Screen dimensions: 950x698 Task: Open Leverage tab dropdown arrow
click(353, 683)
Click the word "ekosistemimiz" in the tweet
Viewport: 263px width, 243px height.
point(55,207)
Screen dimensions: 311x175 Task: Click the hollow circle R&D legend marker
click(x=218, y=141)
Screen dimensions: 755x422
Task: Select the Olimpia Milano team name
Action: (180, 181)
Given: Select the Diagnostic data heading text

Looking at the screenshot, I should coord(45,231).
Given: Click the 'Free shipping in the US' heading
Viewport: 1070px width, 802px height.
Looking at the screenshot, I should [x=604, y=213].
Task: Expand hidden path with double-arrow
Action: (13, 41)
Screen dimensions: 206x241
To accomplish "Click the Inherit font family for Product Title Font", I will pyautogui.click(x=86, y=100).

---+---

Output the listing exactly.

Screen dimensions: 950x698 Task: Open Leverage tab dropdown arrow
click(353, 683)
Click the word "ekosistemimiz" in the tweet
Viewport: 263px width, 243px height.
point(55,207)
Screen dimensions: 311x175 Task: Click the hollow circle R&D legend marker
click(x=218, y=141)
Screen dimensions: 755x422
Task: Select the Olimpia Milano team name
Action: (180, 181)
Given: Select the Diagnostic data heading text

Looking at the screenshot, I should coord(45,231).
Given: Click the 'Free shipping in the US' heading
Viewport: 1070px width, 802px height.
Looking at the screenshot, I should [x=604, y=213].
Task: Expand hidden path with double-arrow
Action: (13, 41)
Screen dimensions: 206x241
To accomplish "Click the Inherit font family for Product Title Font", I will pyautogui.click(x=86, y=100).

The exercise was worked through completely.